### Requests
**a)** Return the rows from the line containing "How do I perform: Edit" through the end of the rows, copying them exactly and omitting the pictures.
**b)** Carry the parliamentary debate excerpt further from its final sentence.

### Source excerpt
# # # # #

I do not accept that I was wrong in relation to that. But let us suppose that the example the noble Earl gave demonstrates the point that that kind of question, in order to be askable, must be material. That is the point made by the noble Lord, Lord Alton. I do not accept that the example is accurate but, even if it were, it demonstrates, first, that the example is bad; secondly, if it is a good example, it shows the need for materiality; and, thirdly, if I am wrong about all of those points and there could be a circumstance in which love letters were asked for--assuming that they had nothing whatever to do with the issue before the authorities; namely, support--the question would then arise of whether the person had a reasonable excuse for not providing them. Answer: plainly yes. As the noble Earl is aware, an offence is committed under Clause 98 only if a person intentionally delays etc, "without reasonable excuse".

4.15 p.m.

Earl Russell: Does the noble and learned Lord accept that this exchange is proof that the question of what is material may be susceptible to argument.

Lord Falconer of Thoroton: With the greatest respect, I would have thought it was quite the reverse. The amendment of the noble Lord, Lord Alton, seeks to insert the word "material." Even if it were susceptible to argument, the mischief with which the noble Lord seeks to deal is unnecessary. I do not think that there is much between us in relation to this matter. It is more a drafting point than a point of substance.

# # # # #

(Rows from a screen grounding dataset)
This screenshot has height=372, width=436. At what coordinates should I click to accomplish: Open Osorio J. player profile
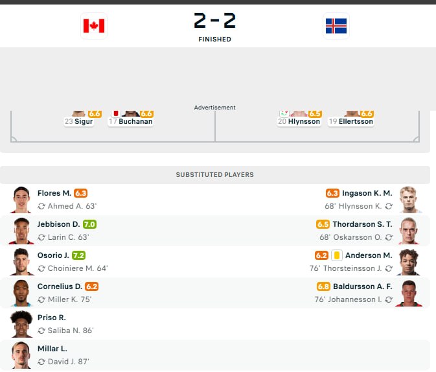53,255
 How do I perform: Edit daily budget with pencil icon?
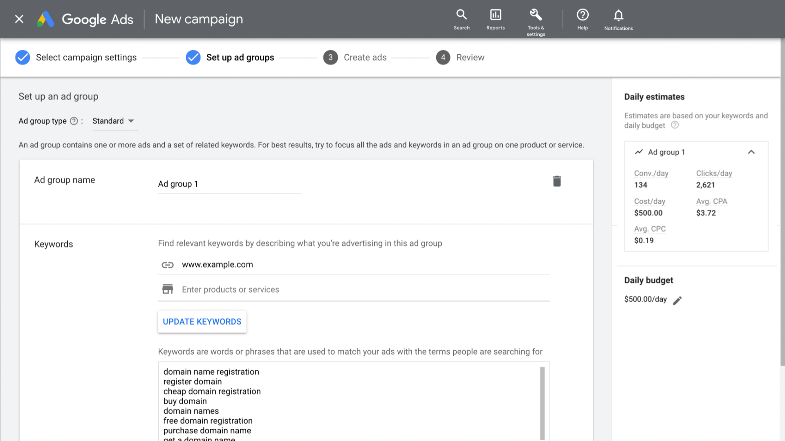click(x=677, y=301)
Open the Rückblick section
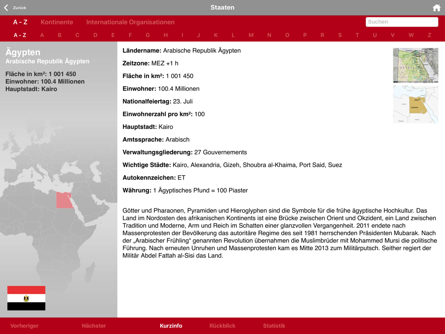The image size is (445, 334). pos(222,326)
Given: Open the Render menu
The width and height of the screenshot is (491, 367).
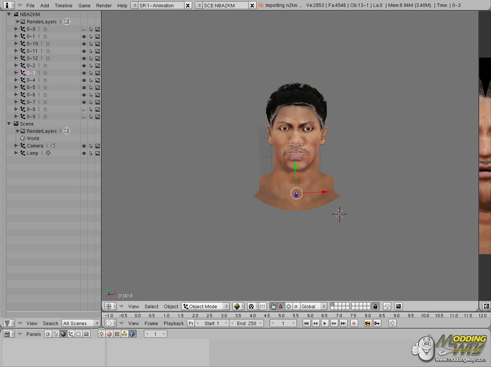Looking at the screenshot, I should click(104, 5).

# # # # #

### Per-task answers
**a)**
 How do I perform: Edit daily budget with pencil icon?
click(x=677, y=301)
Open the Rückblick section
The image size is (445, 334). pos(222,326)
Given: Open the Render menu
The width and height of the screenshot is (491, 367).
Looking at the screenshot, I should click(104, 5).

**b)**
Let me now deal with the other points raised in the debate. The noble Earl raised the question of the removal of any penalty for this offence. The noble Earl does not suggest that there should not be an offence; there should therefore be a penalty. The penalty imposed by the subsection he suggests should be removed is up to £1,000. The noble Earl, powerfully, persuasively--and totally misleadingly--refers only to the one side of the coin; that is, a person who does not have any money who is convicted of an offence. In those circumstances the court is well able to take such matters into account in determining the fine, which is a maximum of £1,000.

What would be the noble Earl's response to a person who gets support by telling a farrago of lies to disguise the fact that he has millions of pounds available to him in this country? In those circumstances, would he regard a fine of a maximum of £1,000 as unjust?

Earl Russell: Obviously there must be a punishment. I thought that the Government--and especially the noble and learned Lord--might have more expertise than I in what should be an appropriate punishment. I assumed that if these words were removed they would have substituted others; I would have been happy to discuss that.

Lord Falconer of Thoroton: With the greatest respect, the noble Earl has not answered the point at all.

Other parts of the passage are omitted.